Tuesday, November 25, 2014

Mapping Cambridge, MA Bicycle Accidents (1 of many), raw data

(See my conclusion here: http://newenglandbicyclist.blogspot.com/2015/01/bike-accidents-in-cambridge-hard-to-say.html.)

Open Data Discourse has a contest to best represent accident data in Cambridge, MA from 2010 to 2013 in an effort to improve safety in our fair city.  I'm interested in bicycle accidents although the data includes car/car and car/pedestrian accidents.  You can find their contest here, for now.  I downloaded the data and put it in a Google Fusion Table for now.  It looks like this:

There are 765 records.  You can see one errant point in Somerville, which is supposed to be at the intersection of Parker and Cambridge Streets (and this doesn't exist - I think this should be the intersection of Parker and Concord).  Clicking on the points show you the time and what "objects" were involved.  There is an object 1 and object 2.  I presume these mean that the object 1 crashed into object 2 but that isn't clear.  There are 26 cases of bikes crashing into other objects, including one case of a bike crashing into another bike and other cases where bikes crash into parked cars, among other objects.
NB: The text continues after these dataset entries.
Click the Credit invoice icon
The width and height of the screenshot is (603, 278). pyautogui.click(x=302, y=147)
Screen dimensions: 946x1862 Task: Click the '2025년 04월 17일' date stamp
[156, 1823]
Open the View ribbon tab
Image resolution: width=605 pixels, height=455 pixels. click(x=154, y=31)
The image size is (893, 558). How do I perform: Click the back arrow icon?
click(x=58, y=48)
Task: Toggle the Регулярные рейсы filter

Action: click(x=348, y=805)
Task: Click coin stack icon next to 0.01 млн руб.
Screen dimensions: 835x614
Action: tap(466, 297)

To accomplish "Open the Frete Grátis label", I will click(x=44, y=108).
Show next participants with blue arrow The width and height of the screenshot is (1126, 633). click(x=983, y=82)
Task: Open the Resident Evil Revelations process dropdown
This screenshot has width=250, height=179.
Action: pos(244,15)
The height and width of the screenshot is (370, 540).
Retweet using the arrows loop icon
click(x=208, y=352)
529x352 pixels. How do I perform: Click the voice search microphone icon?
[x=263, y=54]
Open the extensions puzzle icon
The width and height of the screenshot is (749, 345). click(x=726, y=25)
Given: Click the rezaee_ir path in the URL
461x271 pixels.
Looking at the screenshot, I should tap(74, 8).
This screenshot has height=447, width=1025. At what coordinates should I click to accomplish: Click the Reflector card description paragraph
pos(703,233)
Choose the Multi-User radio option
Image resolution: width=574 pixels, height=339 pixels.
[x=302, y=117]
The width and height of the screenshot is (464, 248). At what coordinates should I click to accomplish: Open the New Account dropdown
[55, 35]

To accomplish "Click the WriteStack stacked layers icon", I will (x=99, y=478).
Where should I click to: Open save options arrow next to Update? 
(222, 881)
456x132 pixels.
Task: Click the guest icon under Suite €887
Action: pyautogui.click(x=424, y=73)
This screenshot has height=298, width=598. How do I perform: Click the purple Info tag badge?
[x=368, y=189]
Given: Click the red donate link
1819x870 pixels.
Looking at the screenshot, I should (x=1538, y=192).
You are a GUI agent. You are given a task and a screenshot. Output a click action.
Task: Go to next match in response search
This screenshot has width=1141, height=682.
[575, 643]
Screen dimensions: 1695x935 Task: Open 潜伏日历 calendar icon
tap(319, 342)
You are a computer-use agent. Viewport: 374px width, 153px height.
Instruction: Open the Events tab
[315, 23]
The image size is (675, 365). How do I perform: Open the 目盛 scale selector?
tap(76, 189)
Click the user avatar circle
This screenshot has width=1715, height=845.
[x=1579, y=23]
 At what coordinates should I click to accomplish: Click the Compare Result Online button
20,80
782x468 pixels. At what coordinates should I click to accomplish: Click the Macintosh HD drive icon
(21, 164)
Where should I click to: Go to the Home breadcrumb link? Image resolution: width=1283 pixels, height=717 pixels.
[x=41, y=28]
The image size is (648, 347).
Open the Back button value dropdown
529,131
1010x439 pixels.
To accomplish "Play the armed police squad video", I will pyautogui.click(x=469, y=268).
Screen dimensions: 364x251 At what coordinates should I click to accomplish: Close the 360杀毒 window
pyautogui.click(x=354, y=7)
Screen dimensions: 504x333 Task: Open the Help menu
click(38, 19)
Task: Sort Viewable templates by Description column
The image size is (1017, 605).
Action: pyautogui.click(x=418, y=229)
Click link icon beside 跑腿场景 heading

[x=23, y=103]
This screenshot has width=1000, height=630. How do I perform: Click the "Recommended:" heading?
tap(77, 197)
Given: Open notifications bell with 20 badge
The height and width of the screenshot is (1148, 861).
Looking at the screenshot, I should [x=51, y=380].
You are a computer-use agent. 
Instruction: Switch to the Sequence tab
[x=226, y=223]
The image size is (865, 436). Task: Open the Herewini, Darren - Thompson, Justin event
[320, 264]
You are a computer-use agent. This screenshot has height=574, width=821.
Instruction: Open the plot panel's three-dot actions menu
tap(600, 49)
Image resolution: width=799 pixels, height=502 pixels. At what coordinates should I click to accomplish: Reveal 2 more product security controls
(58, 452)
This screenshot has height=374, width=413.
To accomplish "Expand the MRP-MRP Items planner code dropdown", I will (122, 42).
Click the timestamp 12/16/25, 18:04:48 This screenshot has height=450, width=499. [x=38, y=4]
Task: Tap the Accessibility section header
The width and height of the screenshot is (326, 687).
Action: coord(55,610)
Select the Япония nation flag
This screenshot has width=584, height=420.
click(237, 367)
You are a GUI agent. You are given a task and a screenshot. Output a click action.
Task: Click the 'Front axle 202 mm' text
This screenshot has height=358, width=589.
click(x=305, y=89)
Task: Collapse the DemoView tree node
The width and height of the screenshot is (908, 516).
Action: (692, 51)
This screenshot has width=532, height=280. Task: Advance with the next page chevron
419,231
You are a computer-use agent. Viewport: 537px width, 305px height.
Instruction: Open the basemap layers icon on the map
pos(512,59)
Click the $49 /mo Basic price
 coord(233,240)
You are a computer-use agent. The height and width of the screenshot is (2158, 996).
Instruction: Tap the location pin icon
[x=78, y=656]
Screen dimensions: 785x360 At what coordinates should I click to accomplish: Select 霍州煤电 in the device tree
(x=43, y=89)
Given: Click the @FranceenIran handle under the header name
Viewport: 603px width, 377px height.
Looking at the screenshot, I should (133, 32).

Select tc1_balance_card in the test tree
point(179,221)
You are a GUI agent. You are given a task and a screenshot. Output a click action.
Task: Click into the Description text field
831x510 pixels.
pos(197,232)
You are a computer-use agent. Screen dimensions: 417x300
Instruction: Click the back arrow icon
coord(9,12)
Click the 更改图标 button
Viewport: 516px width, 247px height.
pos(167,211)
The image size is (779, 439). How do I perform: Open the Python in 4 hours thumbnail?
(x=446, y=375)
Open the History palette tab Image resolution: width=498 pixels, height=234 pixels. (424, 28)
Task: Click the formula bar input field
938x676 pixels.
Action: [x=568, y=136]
The points were geocoded by Google, which is a feature of Fusion Tables.  When a street address is available, the point maps to the center of the nearby land parcel.  When the location is an intersection, the point maps to the center of the intersection.

I tried to include a heat map but heat maps produced by Google Fusion Tables can't be published (and added to a web page or blog as my map of the raw points is published here).  It doesn't tell you much you can't see here: the preponderance of bicycle accidents are on Mass Ave, Hampshire, Broadway, and Cambridge.  I was a little surprised about the stretch of Mass Ave west of Porter Square.  It doesn't seem all that dangerous.  I think I will take even more care when I am on that stretch of road.  One thing about the heat maps - the intensity is based on nearness of points and that is measured in screen pixels, not distance on the ground.  So if I could publish a map and add it here, you zooming in and out would change what I intended so not having heat maps is no great loss.

The next step for me is to parse the data and time field so I can map by location and time of day and day of the week.  I also need to calculate the time of sunset for a given year since darkness could be a factor in accidents.  I'll use this code from NOAA to make  the calculation.  I'll post more on this once I work through these next steps.